Stilgar tells Paul about the leader that he had to kill to become leader of the tribe. The tribe expects Paul to kill Stilgar and take his place as head of the tribe. Paul illustrates his need of Stilgar by saying he won’t cut off his right arm and leave it on the floor.

The emperor’s men kill Paul’s son and other Fremen. The Atreides own atomic weapons, which are forbidden to use against humans. If this rule is broken, other houses will respond with planetary annihilation. Paul bends this rule when he uses the atomics on a shield wall. Alia kills the baron. Hawat dies of poison. Paul fights and kills Feyd-Rautha.

In the appendix, Pardot Kynes kills Harkonnens. An assassin almost kills Kynes, but commits suicide for unknown reasons instead.

Sexual Content

Gurney sings a lewd song. Gurney says that moods are for making love, not fighting. A smuggler says that three things ease the heart: water, grass and women. Stilgar says that some are jealous that his hands have “tasted [Jessica’s] loveliness” when they fought. Stilgar asks for Jessica’s respect without a demand for sex.

Paul, a 15-year-old boy, has the option of taking Jamis’ wife, Harah, as his wife. The Fremen have an orgy after a ritual. Paul looks into the future and sees him and Chani having sex. Chani kisses him on the cheek. Paul later kisses Chani’s palm. Stilgar kisses Paul’s blade, pledging his fealty to Paul. Count Fenring gives slave women as a bribe.

The Baron Harkonnen expresses sexual desire for young boys. He also shows interest in his young nephew Feyd-Rautha. The baron compares a young man brought to him to his nephew. He was sexually active in his youth, fathering Jessica as an illegitimate child. Men imply that they will sexually assault Jessica.

The baron watches the line of Lady Fenring’s neck, calling it a lovely flow of muscles and comparing it to a young boy’s. Lady Fenring and her husband plot to seduce Feyd-Rautha and get the Lady pregnant with his child, preserving the Harkonnen bloodline. Paul feels a sexual heat from all humanity.

Discussion Topics

Get free discussion questions for this book and others, at FocusOnTheFamily.com/discuss-books.

Additional Comments

Lies: Many characters lie in order to deceive others politically.

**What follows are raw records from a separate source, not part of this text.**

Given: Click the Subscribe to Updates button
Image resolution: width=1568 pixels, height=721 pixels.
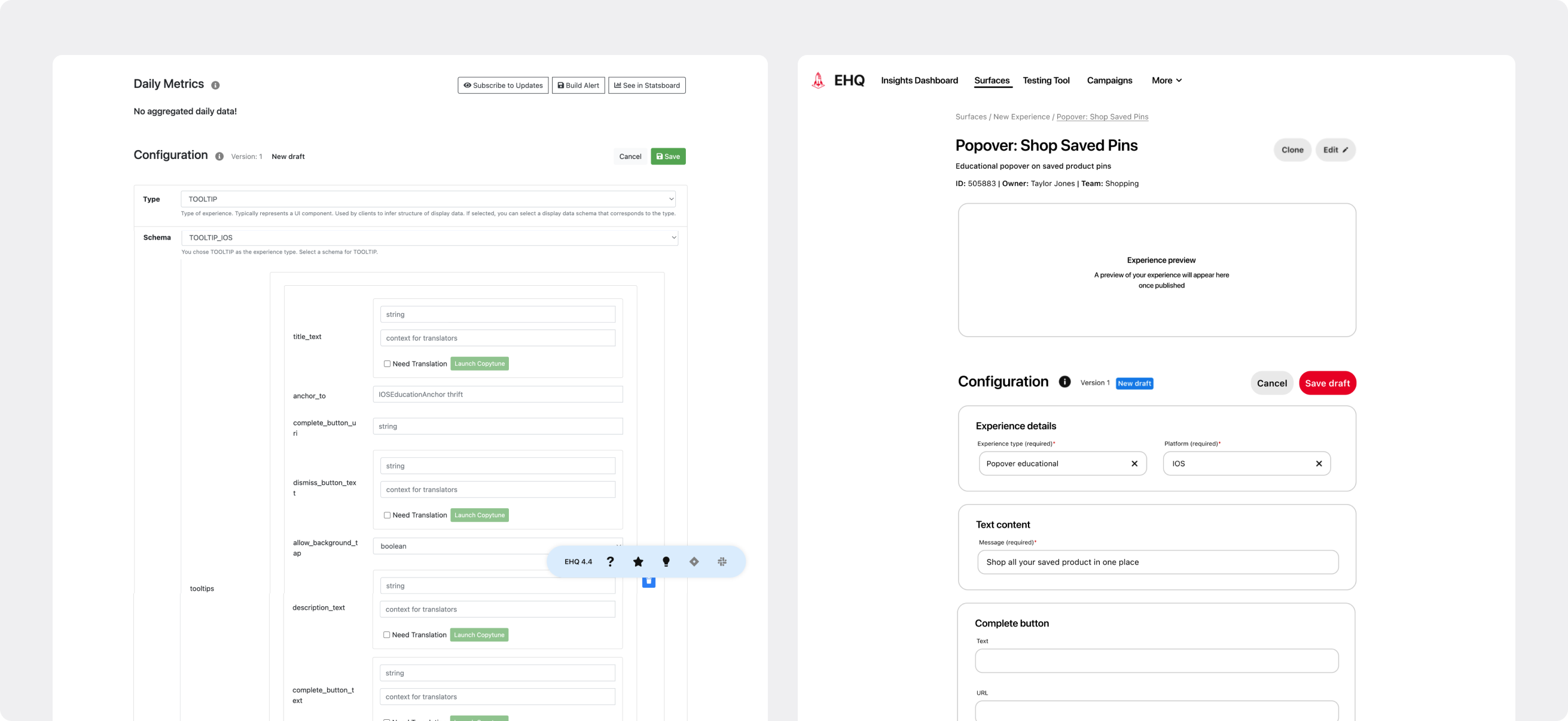Looking at the screenshot, I should click(503, 85).
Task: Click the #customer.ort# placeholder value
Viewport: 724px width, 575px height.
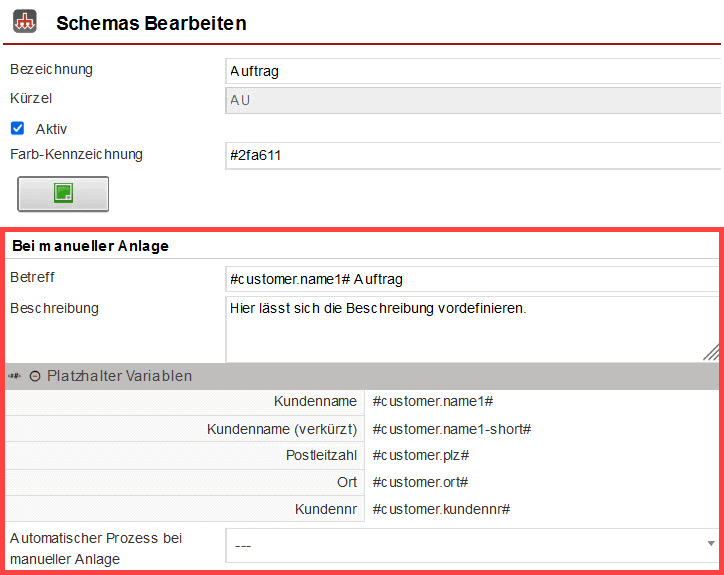Action: pyautogui.click(x=418, y=482)
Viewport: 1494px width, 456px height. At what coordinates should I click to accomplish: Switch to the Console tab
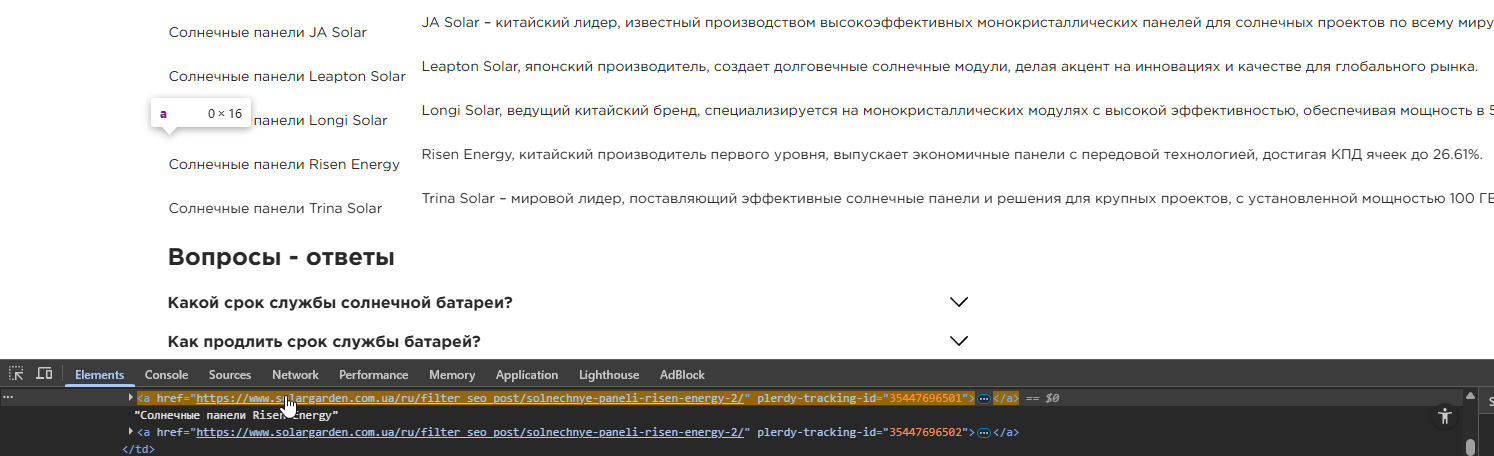(x=166, y=375)
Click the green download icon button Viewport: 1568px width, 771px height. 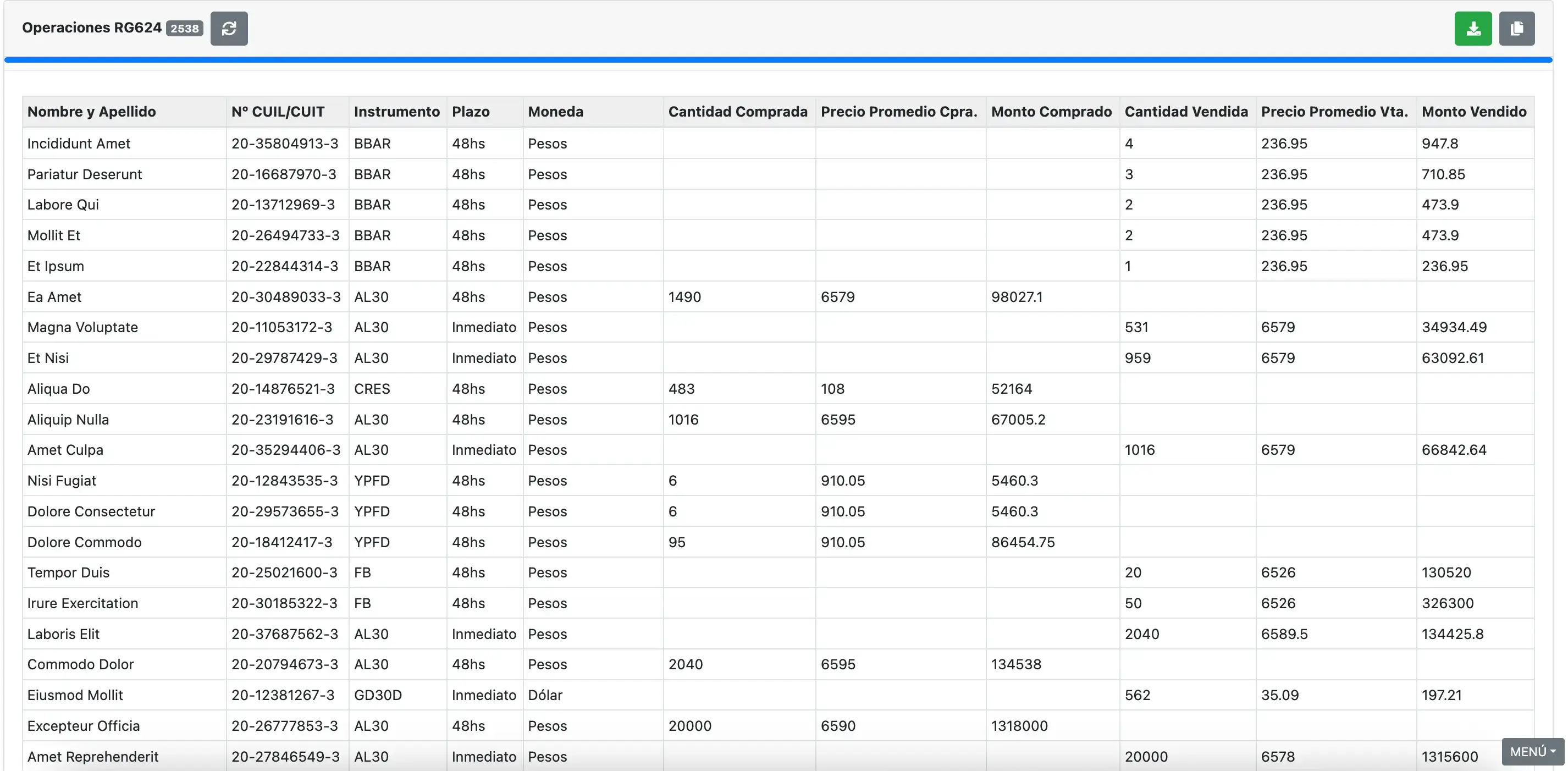coord(1472,29)
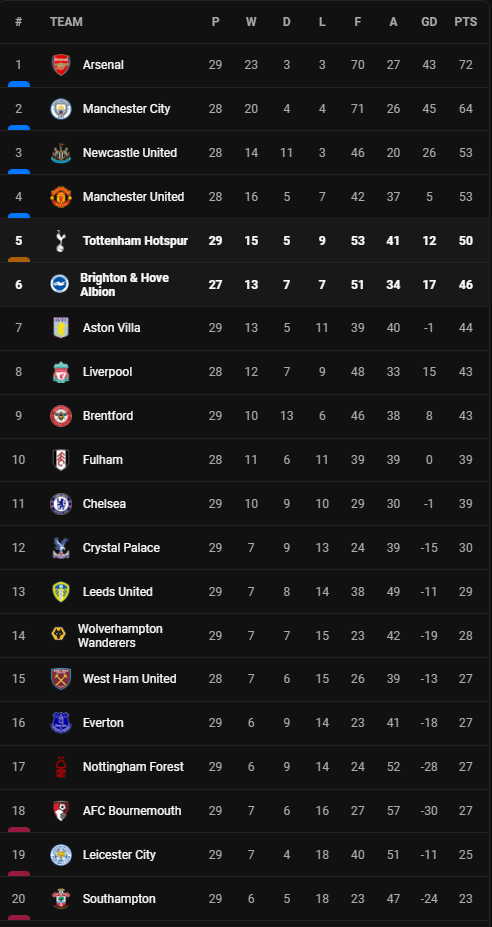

Classism: Class on Arrakis is heavily based on water. Before Duke Leto took charge of Arrakis, nobles used to dip their hands into a basin, spill water on the floor, dry their hands on a towel and drop the towel into a puddle on the floor. Beggars would gather outside to get the water from the towel. The duke put a stop to this custom, giving every beggar a cup of water instead. The duke and his family have all the water they could want, even a room with tropical plants, on a planet where people recycle their own wastewater.

Drugs and alcohol: Drugs are prevalent in the world of Dune. Spice is used for prescience and by navigators to travel through space. The Bene Gesserit use it. Fremen use spice so heavily in their diet that it turns their eyes blue. The heavy spice diet enhances Paul’s abilities of future sight. Spice is addictive. Nefud, the duke’s captain of the guard, is addicted to semuta, a combination of drugs and music. Duncan Idaho, one of the duke’s men, gets so drunk that he tells Jessica sensitive information she wasn’t meant to know.